La Factoría de Ultramarinos Imperiales ofrecerá a sus clientes, a través de la guillotina-piano —su dispositivo más acomodaticio—, un sinfín de discusiones vehementes sobre el arte y la cultura, y nada más. Josep Izquierdo es recargador de sentidos, contribuyente neto al imperio simbólico que define lo humano. Y si escribe, escritor.

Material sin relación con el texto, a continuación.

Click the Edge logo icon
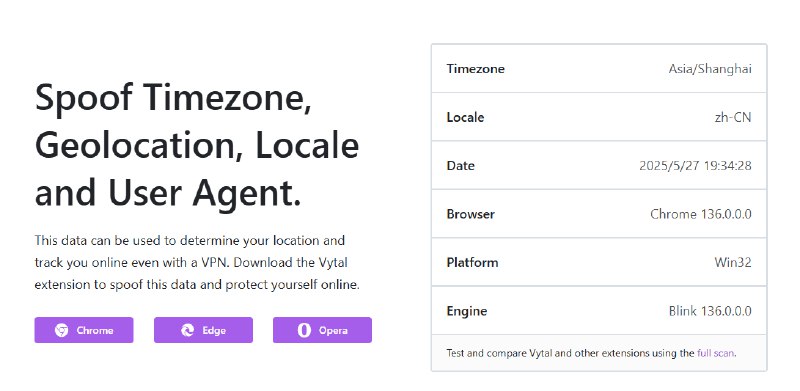 [x=187, y=330]
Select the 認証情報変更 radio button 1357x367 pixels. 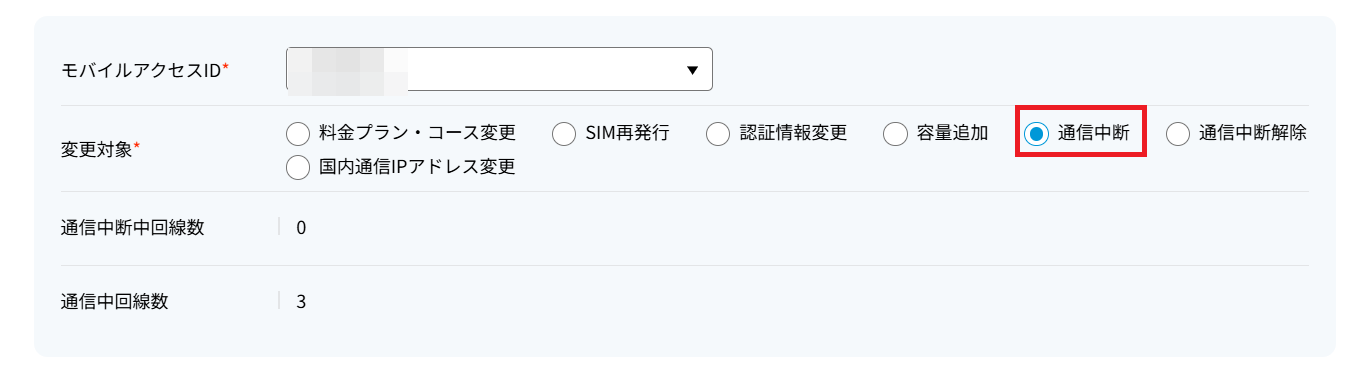[718, 133]
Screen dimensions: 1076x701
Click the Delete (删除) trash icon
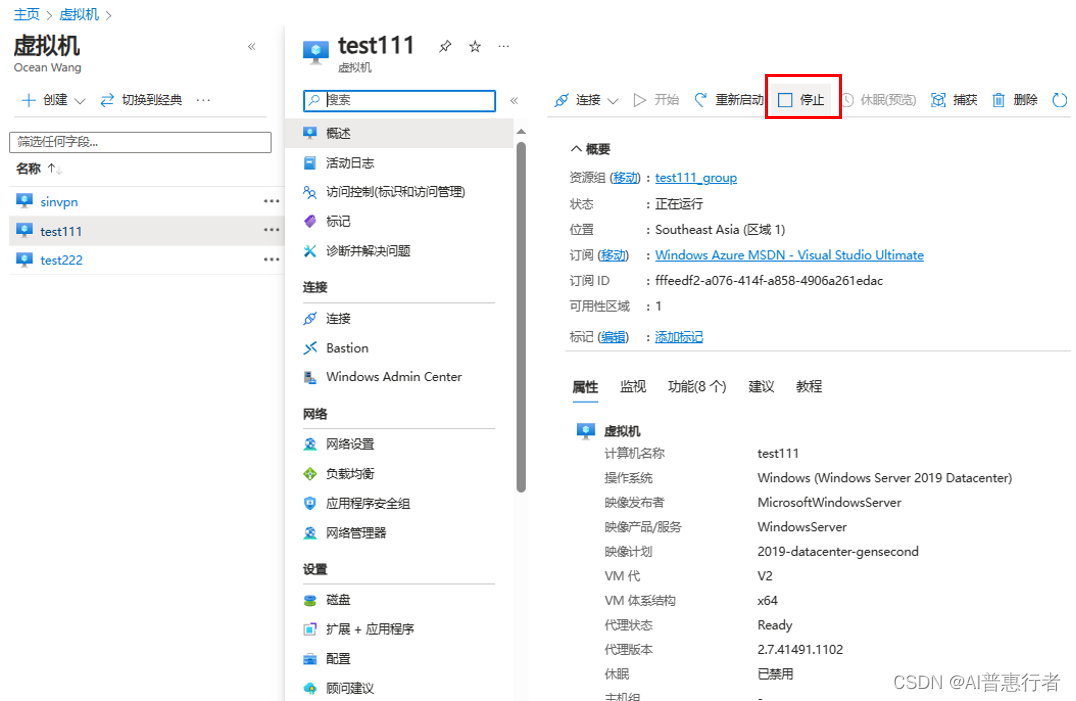tap(998, 100)
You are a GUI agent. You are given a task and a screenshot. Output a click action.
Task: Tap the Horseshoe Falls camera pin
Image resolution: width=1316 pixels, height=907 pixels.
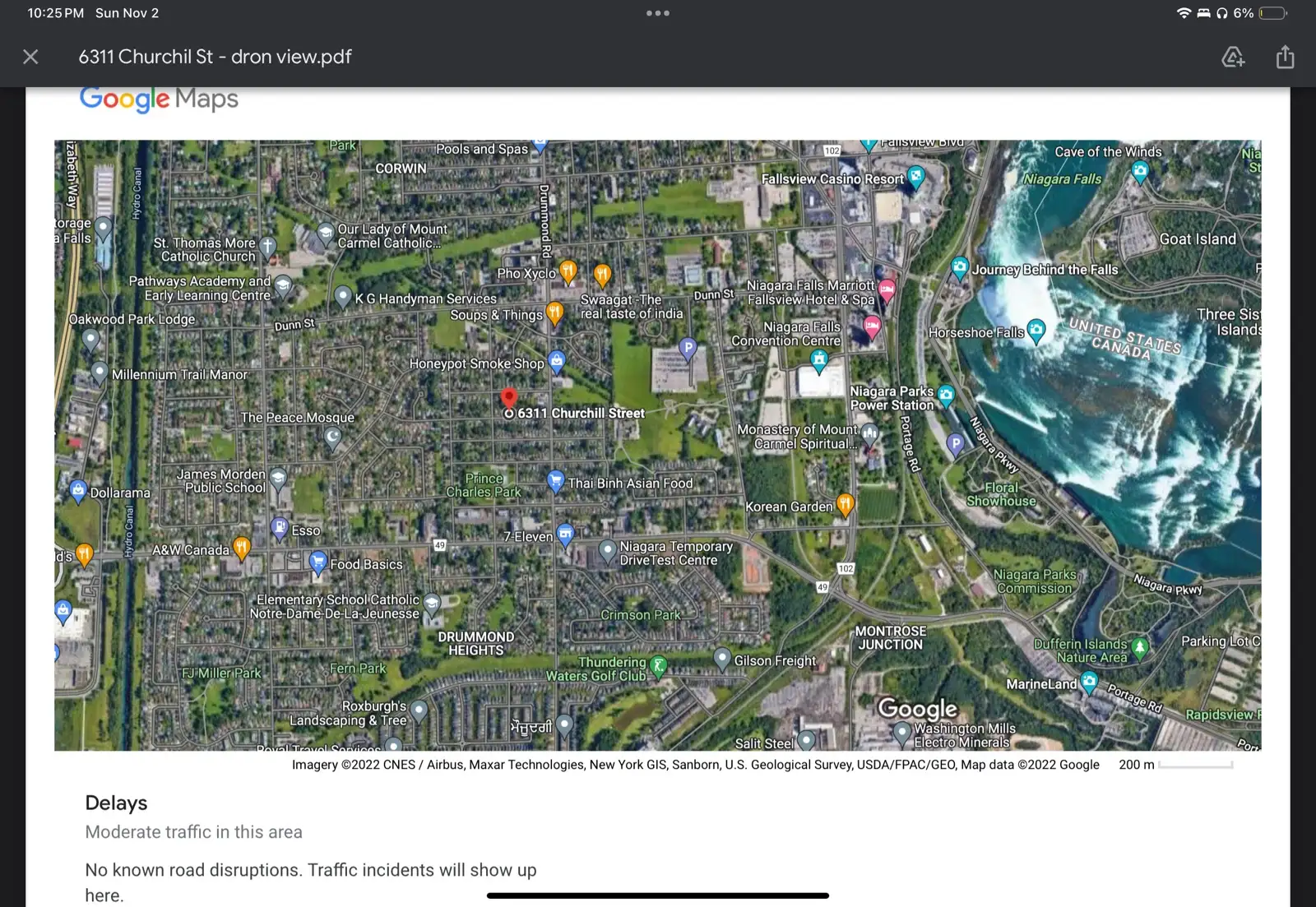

Por mi ordenador pululan textos que jamás sabré si me pertenecen. En un mundo en que el individualismo triunfa, mi yo se rarifica y mi voz no parece mi voz, y muchas veces ni siquiera es mía. Es desde esa utopía disfónica, como un amado maestro que soñaba con escribir un libro solo de citas, desde la que sueño escribir algun día. Hoy, me limito a servirles un texto que puede que escribiese yo, que puede que escribiese a medias con Roger Colom, que puede que escribiese solo él, o puede que ninguno de los dos. Y también puede, contra Aristóteles y los demás, que todas las anteriores sean ciertas.
Art belongs to the masses
Qué duda cabe de que vivimos tiempos interesantes. Malditos, y por ello interesantes. Y lo son porque lo sé, ahora lo sé, no como durante mi juventud: lo eran, pero no lo sabía. Si hubo un tiempo en que todo fue dulce y apacible se lo debemos a la ignorancia y la lasitud. Hubo un tiempo en que combatir la dulzura del idiota y la paz del resignado me convirtieron en un héroe a mis ojos: un paria entre los míos. Puede que no sea poco, vencer sobre uno mismo, pero leo a mi gente, interpreto en sus vidas, hoy más ricas y coloridas, más satisfechas aunque no menos deseosas, y veo, hoy como ayer, vidas dulces y apacibles en la santidad del hogar, en la costumbre del trabajo y el bullicio de la fiesta, animadas por pequeñas compras o pequeñas victorias deportivas, alteradas por pequeños disgustos con un jefe o con un padre, con un amigo, con una esposa, con un hijo. Y les veo tan pequeños, tan distantes, tan ajenos a lo que sé, a lo que ahora sé, a lo que en ocasiones no quisiera saber. Pocas. Veo entre mis llaves, cuando las dejo encima de la mesa o en el recibidor, la que abre ese mundo, una llave vieja aunque jamás usada, con ese tono y esas pecas que adquiere el metal cromado cuando envejece sin uso, sin desgaste. A su lado en la anilla hay otra que sí he usado, unas cuantas veces hace tiempo, una que abre la puerta de la calle a deshora. Esa sé que abre. La guardo porque sin ella no tiene mérito no usarla. Pero no sé por qué guardo la otra: ya no abre nada, su vagina dentada perdió mordiente cuando la introduje, por única vez, para salir. Sé que no abre y la conservo. Cual judío errante que conserva, en Estambul o Salónica, la llave de su casa familiar en Toledo o Sagunto: puede que no se trate del deseo de retorno, sino de un modo de recordar que tras la expulsión del paraíso, ni siquiera detenerse es una opción.